The next class of persons is those who may be defined as financially myopic. They set only short term financial goals aimed at short term survival. They are concerned with their current expenses such as rent, school fees, household expenses and current lifestyle needs. These individuals never build enough resources to take care of their long-term financial needs, never get to buy their own homes, have difficulties financing their children’s college education and do not have retirement income plans in place.   

The third group is immobilized by fear. They lack ambition and do always avoid taking financial risks. They do not invest, do not change jobs and therefore do not improve their income over time. In the long-term, they do not achieve financial security. Unfortunately for this unadventurous group, they do tend to have many children, which worsen their financial situation, believing in the primitive social security benefits of a larger family. 

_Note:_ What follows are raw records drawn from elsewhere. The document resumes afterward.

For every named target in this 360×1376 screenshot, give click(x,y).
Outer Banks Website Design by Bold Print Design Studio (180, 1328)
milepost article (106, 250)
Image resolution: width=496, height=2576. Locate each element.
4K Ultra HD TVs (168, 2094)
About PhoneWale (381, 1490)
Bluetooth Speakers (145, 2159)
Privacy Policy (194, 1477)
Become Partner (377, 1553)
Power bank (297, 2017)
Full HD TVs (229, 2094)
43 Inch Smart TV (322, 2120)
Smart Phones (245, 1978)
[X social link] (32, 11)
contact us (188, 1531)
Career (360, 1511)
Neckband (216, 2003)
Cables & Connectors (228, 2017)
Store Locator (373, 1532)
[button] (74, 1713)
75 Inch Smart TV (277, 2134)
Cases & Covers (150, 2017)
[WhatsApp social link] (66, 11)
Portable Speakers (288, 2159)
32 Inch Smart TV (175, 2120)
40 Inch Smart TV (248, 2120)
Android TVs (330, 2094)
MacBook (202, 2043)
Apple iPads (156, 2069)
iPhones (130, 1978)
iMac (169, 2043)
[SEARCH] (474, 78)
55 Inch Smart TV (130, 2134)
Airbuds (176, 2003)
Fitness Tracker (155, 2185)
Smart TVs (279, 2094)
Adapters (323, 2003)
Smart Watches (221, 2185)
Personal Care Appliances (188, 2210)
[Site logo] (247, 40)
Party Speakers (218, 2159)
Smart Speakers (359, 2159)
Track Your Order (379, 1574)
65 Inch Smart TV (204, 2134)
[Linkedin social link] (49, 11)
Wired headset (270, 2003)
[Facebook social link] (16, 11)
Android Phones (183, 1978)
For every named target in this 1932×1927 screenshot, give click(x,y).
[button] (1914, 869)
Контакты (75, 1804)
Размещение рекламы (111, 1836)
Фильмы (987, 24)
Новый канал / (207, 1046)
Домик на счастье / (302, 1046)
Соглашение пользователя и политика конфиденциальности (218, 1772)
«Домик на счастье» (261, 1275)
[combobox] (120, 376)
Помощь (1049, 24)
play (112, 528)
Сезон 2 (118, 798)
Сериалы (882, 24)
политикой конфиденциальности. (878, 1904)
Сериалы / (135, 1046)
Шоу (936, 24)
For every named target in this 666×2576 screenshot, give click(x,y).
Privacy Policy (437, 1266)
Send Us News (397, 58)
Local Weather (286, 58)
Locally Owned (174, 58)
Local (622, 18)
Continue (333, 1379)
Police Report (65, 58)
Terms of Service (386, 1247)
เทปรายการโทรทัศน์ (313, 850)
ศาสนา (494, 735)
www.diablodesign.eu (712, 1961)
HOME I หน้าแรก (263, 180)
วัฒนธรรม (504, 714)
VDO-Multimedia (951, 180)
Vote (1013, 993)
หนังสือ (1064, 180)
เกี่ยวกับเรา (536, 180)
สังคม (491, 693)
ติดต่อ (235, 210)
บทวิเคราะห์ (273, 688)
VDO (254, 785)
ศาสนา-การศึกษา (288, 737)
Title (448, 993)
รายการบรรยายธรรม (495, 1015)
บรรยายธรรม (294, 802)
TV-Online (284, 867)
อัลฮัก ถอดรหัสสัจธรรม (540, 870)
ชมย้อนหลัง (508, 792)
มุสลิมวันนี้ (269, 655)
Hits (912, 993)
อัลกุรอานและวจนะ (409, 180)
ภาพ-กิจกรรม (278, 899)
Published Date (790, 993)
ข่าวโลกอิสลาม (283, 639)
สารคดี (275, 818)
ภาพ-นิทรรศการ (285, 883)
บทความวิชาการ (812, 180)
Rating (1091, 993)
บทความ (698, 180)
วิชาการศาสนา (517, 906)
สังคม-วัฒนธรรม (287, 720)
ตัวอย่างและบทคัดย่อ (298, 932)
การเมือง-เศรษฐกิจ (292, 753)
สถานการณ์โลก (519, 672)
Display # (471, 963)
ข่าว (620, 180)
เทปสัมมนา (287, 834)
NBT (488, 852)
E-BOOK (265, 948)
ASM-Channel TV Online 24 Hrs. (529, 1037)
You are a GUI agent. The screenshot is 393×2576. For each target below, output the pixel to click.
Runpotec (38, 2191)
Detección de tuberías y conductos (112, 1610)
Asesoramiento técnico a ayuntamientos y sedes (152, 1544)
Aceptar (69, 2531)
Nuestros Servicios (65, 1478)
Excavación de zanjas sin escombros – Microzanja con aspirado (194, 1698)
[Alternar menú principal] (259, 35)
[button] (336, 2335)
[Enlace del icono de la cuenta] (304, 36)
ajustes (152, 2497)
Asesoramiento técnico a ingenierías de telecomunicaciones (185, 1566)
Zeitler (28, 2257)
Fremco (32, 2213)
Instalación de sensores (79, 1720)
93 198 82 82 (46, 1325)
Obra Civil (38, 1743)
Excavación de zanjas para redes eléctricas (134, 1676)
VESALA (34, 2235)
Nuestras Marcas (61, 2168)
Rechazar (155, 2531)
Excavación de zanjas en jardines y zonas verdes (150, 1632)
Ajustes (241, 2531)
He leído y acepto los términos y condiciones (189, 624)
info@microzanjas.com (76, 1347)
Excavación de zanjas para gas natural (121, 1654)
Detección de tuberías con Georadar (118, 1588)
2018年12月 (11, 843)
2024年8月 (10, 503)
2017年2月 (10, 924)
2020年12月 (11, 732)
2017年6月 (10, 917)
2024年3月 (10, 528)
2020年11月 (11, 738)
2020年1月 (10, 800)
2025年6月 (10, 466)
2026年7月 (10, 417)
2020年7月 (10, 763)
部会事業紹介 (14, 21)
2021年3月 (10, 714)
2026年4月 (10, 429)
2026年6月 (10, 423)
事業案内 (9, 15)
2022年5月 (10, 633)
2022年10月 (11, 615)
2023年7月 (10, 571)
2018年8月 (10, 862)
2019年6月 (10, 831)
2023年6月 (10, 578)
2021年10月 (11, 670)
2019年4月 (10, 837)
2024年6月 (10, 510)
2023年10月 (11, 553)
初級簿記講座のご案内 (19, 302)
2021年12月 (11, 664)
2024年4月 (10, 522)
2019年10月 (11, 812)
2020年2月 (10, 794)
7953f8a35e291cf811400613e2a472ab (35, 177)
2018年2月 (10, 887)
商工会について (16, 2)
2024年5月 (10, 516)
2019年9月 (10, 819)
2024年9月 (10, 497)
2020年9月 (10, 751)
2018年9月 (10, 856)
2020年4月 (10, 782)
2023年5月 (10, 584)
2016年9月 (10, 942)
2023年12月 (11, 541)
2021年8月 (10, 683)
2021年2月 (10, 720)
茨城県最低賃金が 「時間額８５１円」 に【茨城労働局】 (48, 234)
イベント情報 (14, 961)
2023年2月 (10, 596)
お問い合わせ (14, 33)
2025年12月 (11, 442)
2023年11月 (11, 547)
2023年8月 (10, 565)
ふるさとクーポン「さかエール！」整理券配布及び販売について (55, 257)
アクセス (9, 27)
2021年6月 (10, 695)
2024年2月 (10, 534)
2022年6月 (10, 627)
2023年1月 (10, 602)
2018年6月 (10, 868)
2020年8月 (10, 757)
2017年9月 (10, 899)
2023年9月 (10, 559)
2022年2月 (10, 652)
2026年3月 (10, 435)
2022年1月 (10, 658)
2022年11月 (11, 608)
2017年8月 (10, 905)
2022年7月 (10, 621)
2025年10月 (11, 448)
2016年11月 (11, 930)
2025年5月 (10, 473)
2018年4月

Then there is the risk happy undiscerning individuals who will invest their money in very high return promising investment vehicles without doing the necessary risk assessment. These are the type of individuals who are happy to invest in pyramid schemes and multi level marketing schemes. Some very lucky individuals make money in these schemes, but the vast majority loses. 

The group that amazes me most are those who spend their income when they receive it like there will be no tomorrow. They buy things they do not need, to please people they do not know, using money they do not have. They can buy endless rounds of drinks in a bar even for strangers, and worse still, use their credit cards to settle the bills. In the end they are left with no money, no savings, with large debts and a family that requires expensive education and medical care.  

Your guess is as good as mine – who achieves financial security in the end. Is it not the individual who waters his “plant”? What is it that you need to do now with your current income to attain a secure financial future, and to ensure that your children and siblings have a firm foundation as they move to the next stages of the life cycle: – the young unmarried, and then to the young married stages? 

(The writer is a personal financial planning adviser with one of the leading banks.)